Sepideh Farsi e l’animazione
Questo è il tuo primo film d’animazione. Com’è stato l’approccio a questo genere e al film di finzione?
Come ho detto anche prima, era quasi ovvio quando ho deciso di parlare di questo argomento e di questo particolare momento nella storia dell’Iran, con Abadan sotto assedio e i civili che resistevano: era chiaro che dovevo raccontare usando l’animazione. Non avrei potuto fare un live action, ma, nonostante tutto, ho dato un approccio realistico, storico. Lo stile dell’animazione è realistico.
Lo storyboard è fatto in modo inusuale; non ho usato effetti particolari; ho fatto pochi movimenti di camera. Quello che ho fatto è stato portare la mia esperienza di regista con tanti documentari e live action nel mondo dell’animazione. Il mio obiettivo è stato questo.
E penso che si senta anche perché quando vedi i personaggi de La sirène pensi «questo ragazzo è vivo», come un’esperienza alla Pinocchio. Accade perché tutti i livelli sono messi insieme per creare il film; il modo in cui ho guidato gli attori con la voce; come abbiamo lavorato fin dall’inizio. Partendo da qualcosa di reale per avere la giusta ispirazione, abbiamo creato stile, universo, atmosfera e molti sforzi sono stati nel creare qualcosa di magico e incredibile.
Di solito, poi, l’animazione è in inglese o in francese e solo raramente in altre lingue.
L’Iran raccontato da Sepideh Farsi
Prima di vedere La sirène, trattandosi di un film d’animazione, mi è venuto subito in mente Persepolis di Marjane Satrapi.
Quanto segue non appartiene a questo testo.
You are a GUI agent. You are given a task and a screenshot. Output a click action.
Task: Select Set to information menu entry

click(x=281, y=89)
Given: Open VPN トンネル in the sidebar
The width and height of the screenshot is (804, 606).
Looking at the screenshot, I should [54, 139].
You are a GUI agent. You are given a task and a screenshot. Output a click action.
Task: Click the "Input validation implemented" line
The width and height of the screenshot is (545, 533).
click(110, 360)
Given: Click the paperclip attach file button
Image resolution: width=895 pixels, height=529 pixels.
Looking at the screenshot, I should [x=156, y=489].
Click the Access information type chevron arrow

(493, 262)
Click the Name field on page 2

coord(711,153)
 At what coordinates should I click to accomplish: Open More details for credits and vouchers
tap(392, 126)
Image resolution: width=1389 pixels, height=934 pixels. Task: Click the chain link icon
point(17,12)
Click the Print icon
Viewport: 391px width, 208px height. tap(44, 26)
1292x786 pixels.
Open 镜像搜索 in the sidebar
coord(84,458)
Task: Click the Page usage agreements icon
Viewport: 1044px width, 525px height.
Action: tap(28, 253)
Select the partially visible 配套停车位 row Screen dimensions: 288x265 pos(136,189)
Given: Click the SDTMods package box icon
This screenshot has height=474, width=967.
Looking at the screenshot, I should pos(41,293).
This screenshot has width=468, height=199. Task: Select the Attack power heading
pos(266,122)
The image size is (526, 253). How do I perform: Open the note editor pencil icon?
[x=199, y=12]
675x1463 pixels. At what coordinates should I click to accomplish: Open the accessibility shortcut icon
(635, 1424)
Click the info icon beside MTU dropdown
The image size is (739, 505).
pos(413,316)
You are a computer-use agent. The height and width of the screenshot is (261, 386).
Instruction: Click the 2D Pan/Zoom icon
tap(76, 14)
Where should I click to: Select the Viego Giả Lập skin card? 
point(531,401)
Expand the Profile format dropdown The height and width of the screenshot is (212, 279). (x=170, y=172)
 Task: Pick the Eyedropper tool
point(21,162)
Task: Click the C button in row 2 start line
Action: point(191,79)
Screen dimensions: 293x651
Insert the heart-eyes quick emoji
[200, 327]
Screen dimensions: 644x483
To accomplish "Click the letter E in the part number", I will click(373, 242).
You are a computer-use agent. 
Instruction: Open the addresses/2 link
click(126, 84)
La conosci?
Sì, la conosco e ho visto il film (molto bello), ma non ho mai pensato che le due storie siano legate. L’unico legame è che sono film d’animazione. Ma i film sono diversi, così come l’approccio e la narrazione. Sono diversi anche e soprattutto gli obiettivi.
Volevo chiederti un parere sulla situazione attuale dell’Iran. Anche se La sirène è ambientato nel 1980, per certi aspetti è molto attuale.
Indubbiamente è un momento particolare per noi iraniani, soprattutto per chi di noi vive fuori dall’Iran, per motivi personali o politici. Io per esempio non posso tornare. Sono stata arrestata come dissidente quando ero adolescente e poi ho avuto problemi con il regime e ora sono fuori.
Per me è una scelta politica fare ancora film sull’Iran e portare una mia storia per raccontare il paese; per rompere la narrazione ufficiale. Tutti i film che esistono sulla guerra sono di propaganda. E non sono diretti da donne e non sono d’animazione. La sirène è un’esperienza unica in questo senso. C’è blasfemia, c’è ironia, politica, ma per renderlo libero c’è una presa di posizione politica.
Quello che sta succedendo più o meno da un anno in Iran sapevamo che sarebbe successo; aspettavamo solo il momento.
La sceneggiatura de La sirène è stata scritta nel 2016, quando non c’era ancora nulla. Ma se lo guardi ora senti che ci sono eco di quello che sta succedendo adesso in Iran. Penso che questo sia possibile perché la resistenza in Iran c’è da molti anni, con alti e bassi continui. Il film è una combinazione di cose. Penso che le cose non siano finite e non stiano finendo, ma penso (e spero) che ci si stia avvicinando alla liberazione.